Saturday, December 10, 2011

Let me tell you about Joan ...

I can't believe how time has flown in this journey. It was only back in May that I stepped through the doors at Lite Weights for Women, scared to enter such an unfamiliar environment yet excited to know that this was just the beginning of a lifetime commitment to health and wellness.
I've learned so much from Joan at Lite Weights. She has been a source of great inspiration to me. If this starts to sound a little bit like an ad for her gym, please forgive me. That is not my intention. But what she has going on there is just too good to share.
First off, it is only for women which for a woman of not only my size, but my shyness level, this works wonderfully well. I feel 100 percent comfortable there, sweating in my less-than-flattering workout attire.
And then ... there is the boutique. I have found so many wonderful things. The other day, I had to let Joan know exactly the presence of Lite Weights has meant to me. I have never felt "feminine" really. I have always been a jeans and T-shirts kind of girl (first), then woman. I think I can count on both hands the times I have worn a dress in my life and that includes bridesmaid dresses and my own wedding gown.
At the gym, I have found jewelry ... blingy, with rhinestones, which I have fallen in love with totally. When Joan brought in bellydancing wraps that jingle with coins, I was drawn to them and got one. Bellydancing has been one of my goals for a while, but not only was I too heavy to fit into any of the attire, I simply could not move well enough to be able to consider it. I am getting closer and one of these days, plan to take a class through Parks & Rec to learn the moves from a "real" instructor rather than the DVD I bought off of Amazon.
Then I got a jangly ankle bracelet to wear with my bellydancing gear. And the other day, Joan was talking about doing something at the gym with this form of dancing perhaps (I say perhaps because ... I don't want to commit her to something that may not work out).
I guess what I'm trying to say is that, for the first time in my life, I feel ... womanly. I have to think that this is entirely appropriate, since I am of the feminine sex.
I like being a woman. I am starting to feel comfortable in my own skin, and I am reveling in this newfound feeling of ... girlishness? Yes, I'm 44 years old and finally feel like a girl. I'm not sad over it. I'm glad that I finally got to this point. I wish I had done this so long ago, but I guess that everything happens in its own time. There is no rushing destiny.

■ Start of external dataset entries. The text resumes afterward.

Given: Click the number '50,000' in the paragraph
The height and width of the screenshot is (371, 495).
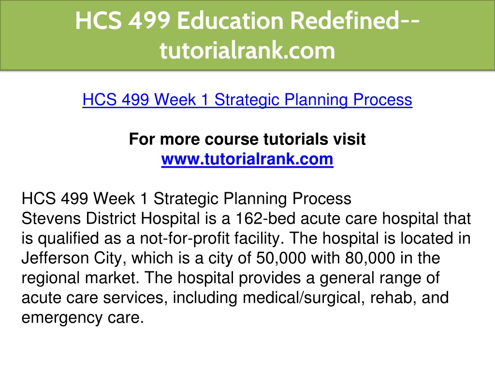Looking at the screenshot, I should [281, 258].
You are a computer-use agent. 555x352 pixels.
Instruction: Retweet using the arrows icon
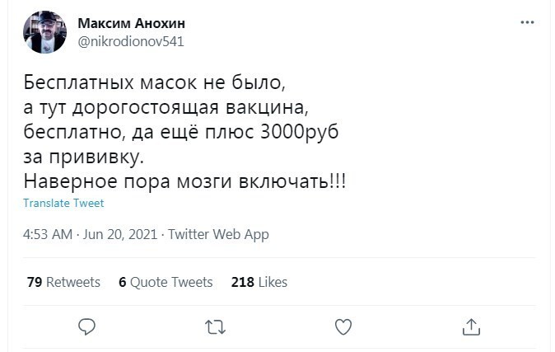pos(215,326)
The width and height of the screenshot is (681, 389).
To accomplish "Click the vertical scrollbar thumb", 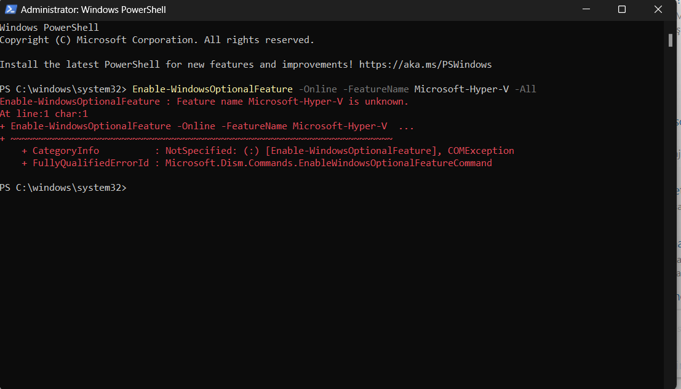I will coord(671,39).
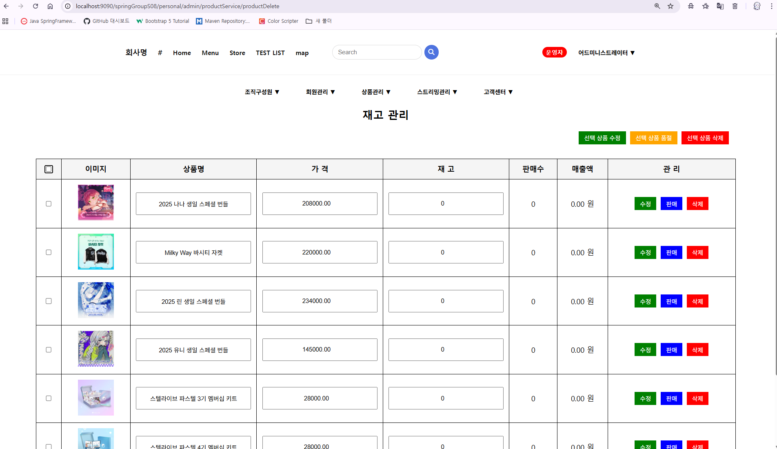Click the browser home icon
Viewport: 777px width, 449px height.
(x=50, y=6)
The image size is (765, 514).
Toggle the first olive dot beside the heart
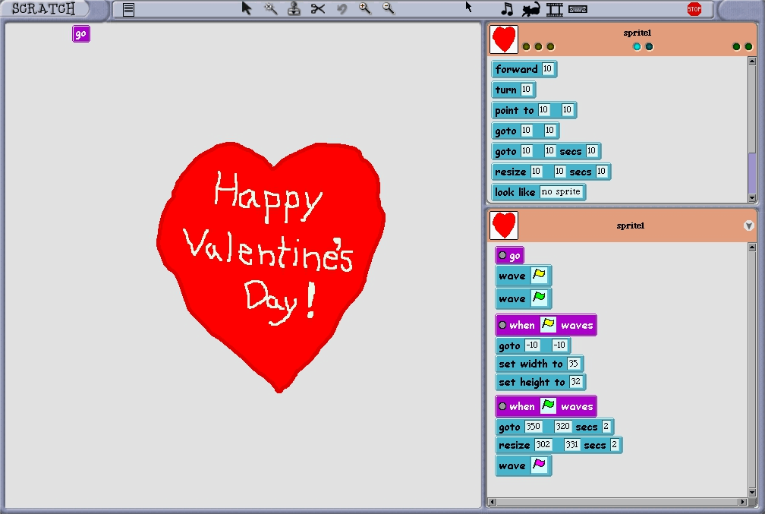(x=526, y=46)
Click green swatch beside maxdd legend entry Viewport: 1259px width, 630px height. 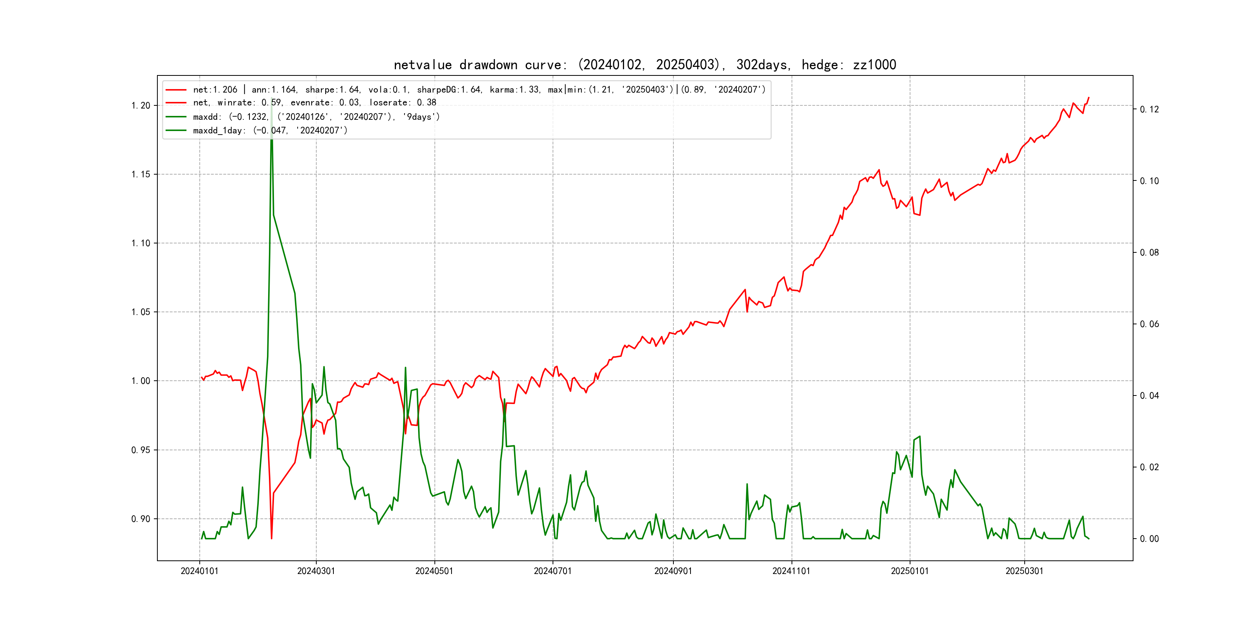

On a related note ... one that I am so very pleased to share: It looks like a bariatric surgery support group is going to make its way off the ground in the very near future. Joan has volunteered use of the gym as meeting space, and she is working with some other friends (I shall not name names, as these people have undergone the surgery and have told me, but I'm not sure if they have shared it with "the world" so to speak as yet). When the time comes, all will be revealed, I am sure.
There is so much we can all learn from each other. Great information to share and just general support. Every person has their journey and their cross to bear. This is ours.
As the time and date become clearer, I hope to provide information to The Daily News for a Community Event item. I will also put information here and out on Facebook. The organizers also hope to bring in speakers, perhaps from OHSU.

Have a wonderful day and blessings!

1 comment:

  1. Hi, Brenda.

    I am so proud of you! You are a true inspiration to so many of us.

    Thanks for sharing your journey with us.

    -- Cindy LW of Longview, WA (Roger W's other 1/2)
    NOTE: Brenda, maybe "anonymous" couldn't figure out how to post her comment with the options given....sort of like me!